(Stored records)
^^^^^^^^^^^^^^^^

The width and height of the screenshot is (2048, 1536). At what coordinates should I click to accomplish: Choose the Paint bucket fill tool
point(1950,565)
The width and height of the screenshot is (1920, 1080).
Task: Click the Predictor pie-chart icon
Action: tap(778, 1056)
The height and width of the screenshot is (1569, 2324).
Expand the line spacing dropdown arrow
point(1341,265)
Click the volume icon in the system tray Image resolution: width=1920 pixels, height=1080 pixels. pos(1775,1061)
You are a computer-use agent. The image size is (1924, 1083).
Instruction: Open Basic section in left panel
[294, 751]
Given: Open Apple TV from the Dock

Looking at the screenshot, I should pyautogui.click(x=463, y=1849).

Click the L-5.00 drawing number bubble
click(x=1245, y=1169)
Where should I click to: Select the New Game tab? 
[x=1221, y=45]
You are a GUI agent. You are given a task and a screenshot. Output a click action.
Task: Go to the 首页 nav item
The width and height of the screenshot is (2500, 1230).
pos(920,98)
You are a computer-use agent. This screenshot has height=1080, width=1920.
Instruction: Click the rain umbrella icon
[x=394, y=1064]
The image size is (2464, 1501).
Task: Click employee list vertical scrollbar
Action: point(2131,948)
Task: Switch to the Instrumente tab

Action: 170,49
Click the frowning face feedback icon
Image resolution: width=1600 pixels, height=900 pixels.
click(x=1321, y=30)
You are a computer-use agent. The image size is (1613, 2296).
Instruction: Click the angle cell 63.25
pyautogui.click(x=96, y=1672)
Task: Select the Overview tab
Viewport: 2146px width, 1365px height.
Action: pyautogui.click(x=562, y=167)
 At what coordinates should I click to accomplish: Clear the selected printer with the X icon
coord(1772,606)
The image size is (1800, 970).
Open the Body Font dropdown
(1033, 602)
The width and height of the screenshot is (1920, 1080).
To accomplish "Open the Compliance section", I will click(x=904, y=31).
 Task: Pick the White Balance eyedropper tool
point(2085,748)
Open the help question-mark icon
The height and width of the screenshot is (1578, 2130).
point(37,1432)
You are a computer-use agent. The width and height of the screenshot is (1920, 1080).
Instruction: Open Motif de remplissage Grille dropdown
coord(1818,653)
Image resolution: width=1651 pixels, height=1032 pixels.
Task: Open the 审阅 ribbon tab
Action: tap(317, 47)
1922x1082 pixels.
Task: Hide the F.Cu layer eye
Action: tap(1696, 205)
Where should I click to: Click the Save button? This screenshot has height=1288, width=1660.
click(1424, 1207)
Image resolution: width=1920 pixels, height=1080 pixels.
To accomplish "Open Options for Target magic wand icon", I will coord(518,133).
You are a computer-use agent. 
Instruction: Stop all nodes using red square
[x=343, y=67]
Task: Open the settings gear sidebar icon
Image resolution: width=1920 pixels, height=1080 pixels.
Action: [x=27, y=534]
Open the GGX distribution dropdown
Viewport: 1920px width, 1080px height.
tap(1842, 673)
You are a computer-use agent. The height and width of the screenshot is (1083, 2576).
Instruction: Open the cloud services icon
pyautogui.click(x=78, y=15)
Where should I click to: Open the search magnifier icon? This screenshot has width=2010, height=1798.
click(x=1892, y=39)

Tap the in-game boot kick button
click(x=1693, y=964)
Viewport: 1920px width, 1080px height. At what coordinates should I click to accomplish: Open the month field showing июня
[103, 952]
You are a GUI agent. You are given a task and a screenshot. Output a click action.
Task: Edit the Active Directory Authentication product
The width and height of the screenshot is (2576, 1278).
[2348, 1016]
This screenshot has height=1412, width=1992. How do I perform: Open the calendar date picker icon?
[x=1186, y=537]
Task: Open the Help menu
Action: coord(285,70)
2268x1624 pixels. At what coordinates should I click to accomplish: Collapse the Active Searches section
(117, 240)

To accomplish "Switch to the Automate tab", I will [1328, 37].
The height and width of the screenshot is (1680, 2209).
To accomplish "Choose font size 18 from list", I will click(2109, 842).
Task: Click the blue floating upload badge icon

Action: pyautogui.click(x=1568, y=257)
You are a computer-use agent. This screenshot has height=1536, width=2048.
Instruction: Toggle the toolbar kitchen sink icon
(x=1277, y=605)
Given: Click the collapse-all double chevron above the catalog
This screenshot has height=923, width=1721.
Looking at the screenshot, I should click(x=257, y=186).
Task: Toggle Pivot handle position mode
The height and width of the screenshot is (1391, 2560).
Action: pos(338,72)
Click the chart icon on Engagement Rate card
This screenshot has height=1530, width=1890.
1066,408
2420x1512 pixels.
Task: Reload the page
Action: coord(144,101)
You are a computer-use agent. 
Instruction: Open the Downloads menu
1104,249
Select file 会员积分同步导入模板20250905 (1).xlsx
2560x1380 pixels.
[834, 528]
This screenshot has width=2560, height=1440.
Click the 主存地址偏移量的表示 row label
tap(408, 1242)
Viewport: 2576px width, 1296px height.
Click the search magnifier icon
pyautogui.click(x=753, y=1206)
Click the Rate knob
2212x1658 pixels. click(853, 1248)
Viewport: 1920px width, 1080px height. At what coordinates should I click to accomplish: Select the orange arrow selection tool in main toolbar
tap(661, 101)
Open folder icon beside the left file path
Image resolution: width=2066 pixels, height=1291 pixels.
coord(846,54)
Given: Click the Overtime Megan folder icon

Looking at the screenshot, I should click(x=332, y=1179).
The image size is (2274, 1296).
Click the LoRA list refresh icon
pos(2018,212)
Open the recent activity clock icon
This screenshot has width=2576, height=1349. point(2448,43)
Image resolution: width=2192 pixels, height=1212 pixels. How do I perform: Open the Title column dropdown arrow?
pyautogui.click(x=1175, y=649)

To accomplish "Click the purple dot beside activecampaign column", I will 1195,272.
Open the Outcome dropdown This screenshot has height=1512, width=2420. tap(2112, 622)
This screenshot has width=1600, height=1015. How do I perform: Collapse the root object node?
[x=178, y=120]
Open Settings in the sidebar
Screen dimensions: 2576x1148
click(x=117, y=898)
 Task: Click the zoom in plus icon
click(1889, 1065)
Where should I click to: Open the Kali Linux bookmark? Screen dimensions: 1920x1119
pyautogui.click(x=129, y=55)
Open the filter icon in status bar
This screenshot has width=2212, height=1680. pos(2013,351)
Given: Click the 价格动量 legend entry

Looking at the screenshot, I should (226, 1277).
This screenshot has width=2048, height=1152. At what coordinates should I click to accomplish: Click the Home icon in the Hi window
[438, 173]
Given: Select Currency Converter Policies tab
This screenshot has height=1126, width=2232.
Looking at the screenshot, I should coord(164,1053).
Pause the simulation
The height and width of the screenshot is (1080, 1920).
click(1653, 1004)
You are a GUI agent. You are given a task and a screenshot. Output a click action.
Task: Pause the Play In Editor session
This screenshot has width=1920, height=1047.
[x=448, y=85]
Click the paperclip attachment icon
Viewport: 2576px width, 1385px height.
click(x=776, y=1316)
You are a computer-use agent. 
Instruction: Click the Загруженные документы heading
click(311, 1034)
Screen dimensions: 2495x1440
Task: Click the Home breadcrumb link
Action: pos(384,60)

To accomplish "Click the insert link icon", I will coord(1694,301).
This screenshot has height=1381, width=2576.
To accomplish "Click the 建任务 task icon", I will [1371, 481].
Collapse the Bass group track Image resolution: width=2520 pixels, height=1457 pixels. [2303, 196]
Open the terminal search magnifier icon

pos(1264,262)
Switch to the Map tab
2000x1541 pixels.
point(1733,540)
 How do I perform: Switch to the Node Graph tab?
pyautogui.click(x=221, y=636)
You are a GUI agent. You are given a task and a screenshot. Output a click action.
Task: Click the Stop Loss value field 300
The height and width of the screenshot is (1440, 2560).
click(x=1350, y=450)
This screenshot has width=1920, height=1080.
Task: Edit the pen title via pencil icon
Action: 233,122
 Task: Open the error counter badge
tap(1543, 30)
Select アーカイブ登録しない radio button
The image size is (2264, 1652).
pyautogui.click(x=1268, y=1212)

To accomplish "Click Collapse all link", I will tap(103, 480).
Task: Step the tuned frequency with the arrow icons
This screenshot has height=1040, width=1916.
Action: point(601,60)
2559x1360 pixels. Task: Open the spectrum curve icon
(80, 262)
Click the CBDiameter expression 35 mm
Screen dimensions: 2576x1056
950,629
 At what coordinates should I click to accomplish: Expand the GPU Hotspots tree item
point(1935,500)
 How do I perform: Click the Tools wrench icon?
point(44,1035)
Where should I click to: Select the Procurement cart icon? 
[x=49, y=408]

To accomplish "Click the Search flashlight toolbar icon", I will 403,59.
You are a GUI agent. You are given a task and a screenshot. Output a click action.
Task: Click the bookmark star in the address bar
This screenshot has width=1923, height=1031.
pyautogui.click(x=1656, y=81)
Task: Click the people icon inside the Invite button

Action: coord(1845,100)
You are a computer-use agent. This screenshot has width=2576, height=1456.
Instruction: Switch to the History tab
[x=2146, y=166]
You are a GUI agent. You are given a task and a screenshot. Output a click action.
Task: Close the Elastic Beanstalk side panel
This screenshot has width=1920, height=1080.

^^^^^^^^^^^^^^^^

• What you will do
In the entries above, find each line that has the word "beside". Copy it.

• Solution to this problem
Open folder icon beside the left file path
To accomplish "Click the purple dot beside activecampaign column", I will 1195,272.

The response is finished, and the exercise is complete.